-------- Source document --------
LAUGH LINES : Punchlines

In the news: Jay Leno, on more troubles for Sen. Bob Packwood: “He accidentally bit his tongue today, and now he’s been charged with tampering with the evidence.”

Comedy writer Brad Halpern, on Gov. Pete using the Statue of Liberty as a backdrop for his presidential campaign kickoff: “Sources say he plans to use the Red Sea as a backdrop when he discloses California’s financial health.”

Comedy writer Tony Peyser, on the Dodgers shunning former replacement player Mike Busch: “The 1950s had the blacklist. And now the ‘90s has the bluelist.”

Comedy writer Bruce Bellingham, on the death of speed-reading empress Evelyn Wood: “I’m sorry she died, but I’m happy that I was able to scan her obituary with about 85% comprehension.”


Comic Argus Hamilton, on television viewers settling the Miss America swimsuit issue by voting during the show: “They’ll decide which looks better--saline or silicone.”
--------
* _What to do_
(a) Answer these questions about the Laugh Lines punchlines text, one line each:
(i) Which team shunned former replacement player Mike Busch?
(ii) With about what percentage of comprehension does Bruce Bellingham say he scanned the obituary?
(iii) According to Argus Hamilton, what two things will viewers decide between?
(b) Carry the Laugh Lines punchlines text forward from its final joke.
-------- Source material --------
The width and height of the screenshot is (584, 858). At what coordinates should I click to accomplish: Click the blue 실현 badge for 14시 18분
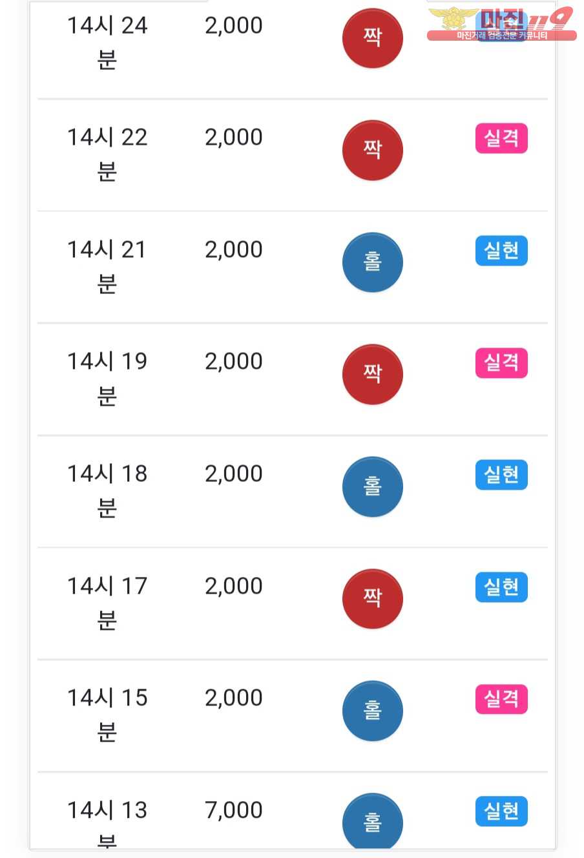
--------
* _Task-by-task results_
(a)
(i) The Dodgers
(ii) About 85%
(iii) Saline or silicone

(b)
Cirque du O.J.: “It was so hot Tuesday that the SPCA was almost forced to change the Dream Team’s status to warm-blooded.” (Halpern)

* “ ‘Internal Affairs,’ the 1990 thriller starring Richard Gere as a corrupt, brutal L.A. cop is being re-released. This time as a documentary.” (Peyser)


* “Call this episode ‘The Glove Boat’: The prosecution’s case is slowly sinking.” (Jenny Church)


During a visit to New York, the Pope climbed into a limo and the driver asked if he needed anything. “Well, son, what I’d really like is to be able to drive myself for a change,” His Holiness said.

Intimidated by the Pope’s status, the driver said OK, but warned, “Please watch your speed through here, sir, this is a notorious speed trap.”

Unfortunately, lights were already flashing, so the Pope pulled over. When the trooper got to the car, he recognized the Pope in the driver’s seat and said, “Uh, just a minute, sir, I’ll be right back.”

The trooper went back to his car and radioed his supervisor: “Uh, I pulled somebody over for speeding who is pretty important.”

“You didn’t pull over the mayor, did you?” the supervisor asked.

“No sir, he’s bigger than the mayor.”


“It wasn’t the governor, was it?” his boss asked.

“No sir, he’s bigger than the governor.”

“Don’t tell me you pulled over the President,” the supervisor said.

“Sir, he’s bigger than the President.”

“My God, son, who did you pull over?” he asked.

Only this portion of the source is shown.